La mise en scène et la scénographie de Daniel Jeanneteau, accompagnées des éclairages subtils de Marie-Christine Soma, s’harmonisent parfaitement avec la musique, elle-même en adéquation totale avec le livret. Dans cet espace délimité -par les parois de miroir comme nous l’avons déjà évoqué-, différentes possibilités scéniques sont exploitées à l’aide d’accessoires soigneusement choisis : le lit des Amants, le trône cloisonné de l’Artisan, ainsi qu’un tapis roulant contraignant la Compositrice à marcher sans relâche. Pour évoquer le « jardin parfait » de Zabelle, Hicham Berrada propose une vidéo d’images symétriques, inspirée de l’idéal du jardin céleste.
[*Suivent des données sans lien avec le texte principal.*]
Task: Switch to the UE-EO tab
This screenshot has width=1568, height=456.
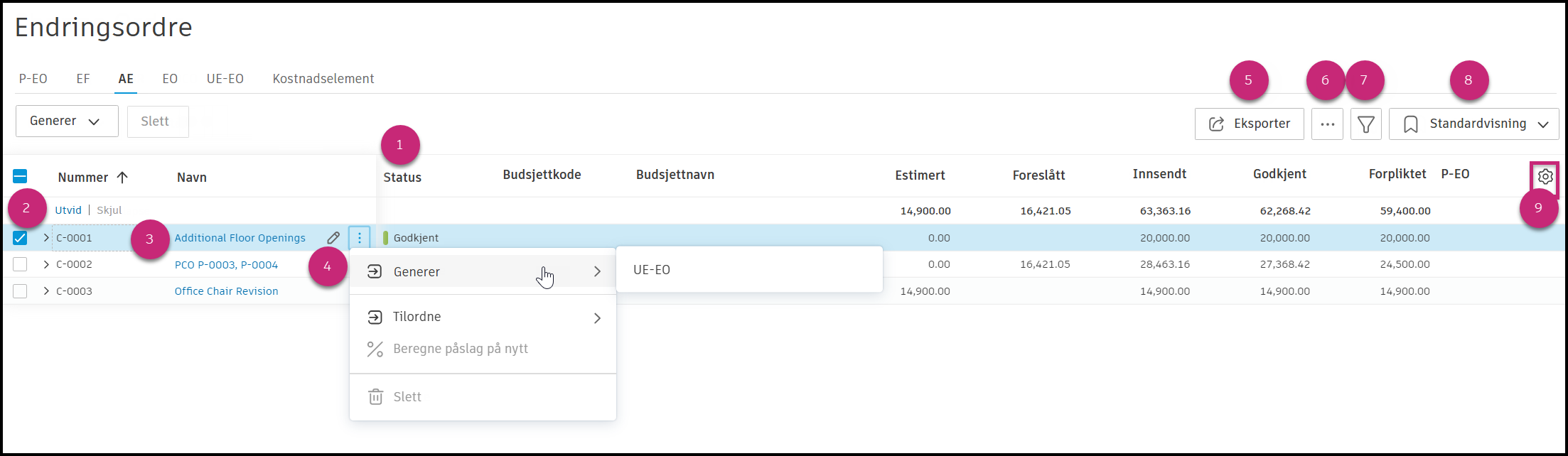Action: (x=225, y=79)
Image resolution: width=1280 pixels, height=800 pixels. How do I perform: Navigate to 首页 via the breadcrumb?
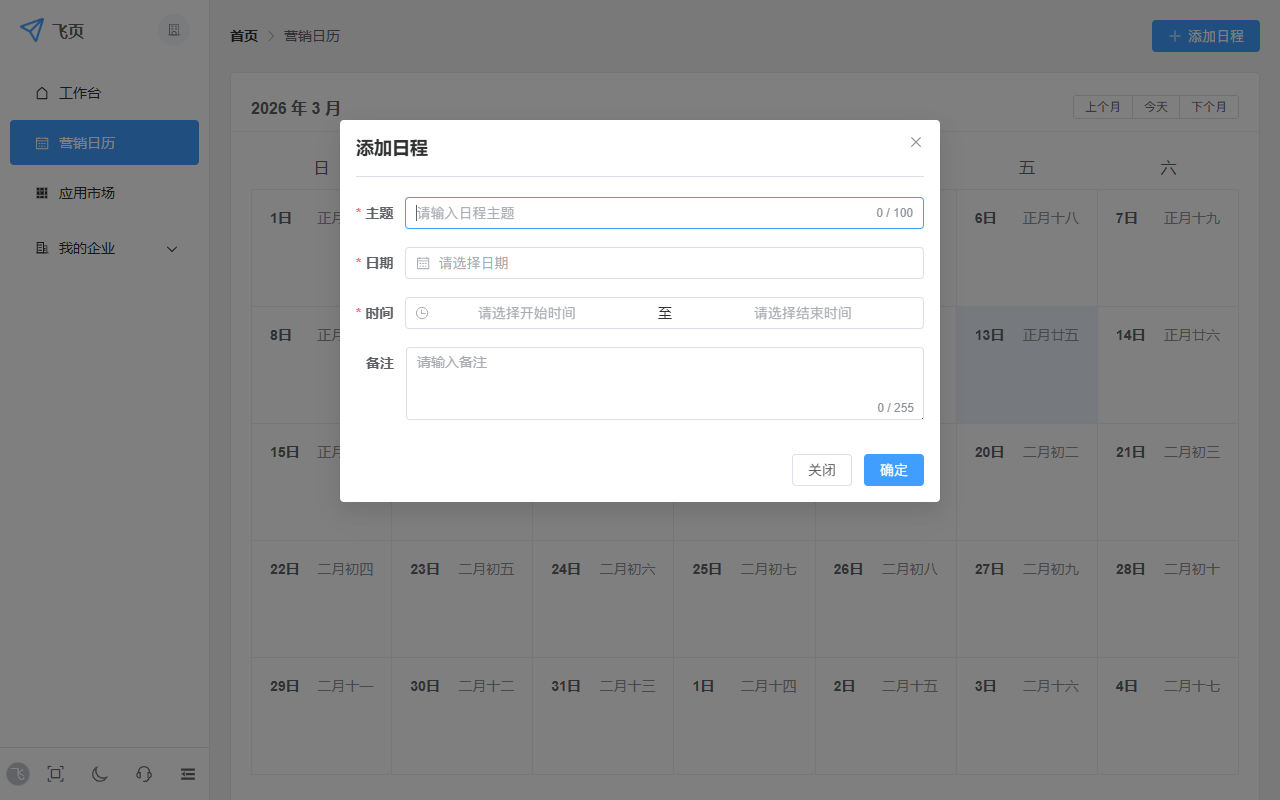pos(244,36)
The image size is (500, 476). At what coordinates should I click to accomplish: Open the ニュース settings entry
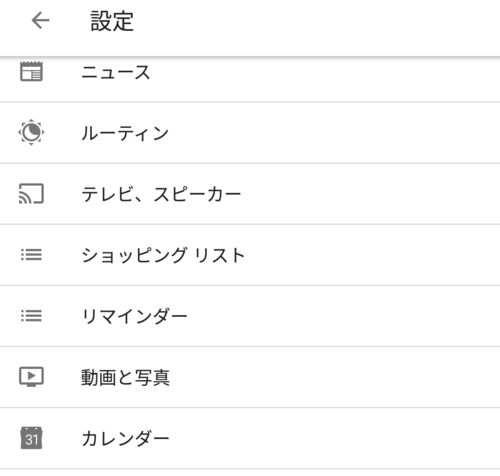pyautogui.click(x=250, y=80)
Fruits d’échanges approfondis avec le librettiste Martin Crimp, ces éléments visuels allient sobriété et éblouissement.
Sur le plateau, cette production réunit des chanteurs exceptionnels. Il devient difficile d’imaginer une autre interprète que Marianne Crebassa pour incarner la Femme : sa voix riche et profondément expressive semble infiniment malléable, capable de passer des émotions les plus délicates aux cris de cœur les plus intenses, tout en maintenant une palette de couleurs et de nuances variées sur une tessiture d’une grande étendue. Dans les rôles des deux Amants, puis de la Compositrice et de son assistant, la soprano Beate Mordal et le contre-ténor Cameron Shahbazi déploient leurs timbres vocaux avec brio, parfois en fusion, parfois en contraste, offrant ainsi un jeu de textures vocales saisissant.
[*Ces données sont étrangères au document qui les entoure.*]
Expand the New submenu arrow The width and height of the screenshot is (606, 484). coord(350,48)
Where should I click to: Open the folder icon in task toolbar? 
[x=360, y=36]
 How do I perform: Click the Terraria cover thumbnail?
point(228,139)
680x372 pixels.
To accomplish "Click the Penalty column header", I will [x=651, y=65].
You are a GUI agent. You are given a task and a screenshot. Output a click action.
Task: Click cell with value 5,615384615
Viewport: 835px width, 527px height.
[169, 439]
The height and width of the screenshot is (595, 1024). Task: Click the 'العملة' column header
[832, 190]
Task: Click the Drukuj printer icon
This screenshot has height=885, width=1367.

John Brancy endosse lui aussi deux rôles, d’abord celui de l’Artisan habillé en costume aux boutons (créé par Marie La Rocca), figure désespérée face aux ravages de la modernisation, puis celui du Collectionneur, obsédé et prisonnier par l’idée de la possession. D’une aisance technique impressionnante, il déploie une voix qui dépasse les limites de la tessiture de baryton, exprimant tour à tour l’orgueil, la détresse et le désespoir au fil de la partition. Enfin, Anna Prohaska, alias Zabelle, qui défend à la Femme de s’approcher, prête à ce personnage mi-réel, mi-irréel un timbre d’abord lumineux, puis une voix éthérée qui semble surgir d’un lieu lointain, peut-être des profondeurs de la terre.
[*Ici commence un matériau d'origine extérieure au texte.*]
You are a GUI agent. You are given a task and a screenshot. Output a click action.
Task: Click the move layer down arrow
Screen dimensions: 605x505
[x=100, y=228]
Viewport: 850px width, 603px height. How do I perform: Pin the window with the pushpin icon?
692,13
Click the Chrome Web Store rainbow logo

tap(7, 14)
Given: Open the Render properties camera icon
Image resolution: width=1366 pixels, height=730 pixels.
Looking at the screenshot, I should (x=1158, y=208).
En somme, Picture a Day Like This est une œuvre d’une intensité rare, où musique, mise en scène et interprétation se fondent pour offrir une quête de bonheur hautement philosophique. La virtuosité de George Benjamin et Martin Crimp, servie par une distribution remarquable et une équipe artistique exceptionnelle, transporte le spectateur dans un voyage intérieur aussi mystérieux que bouleversant.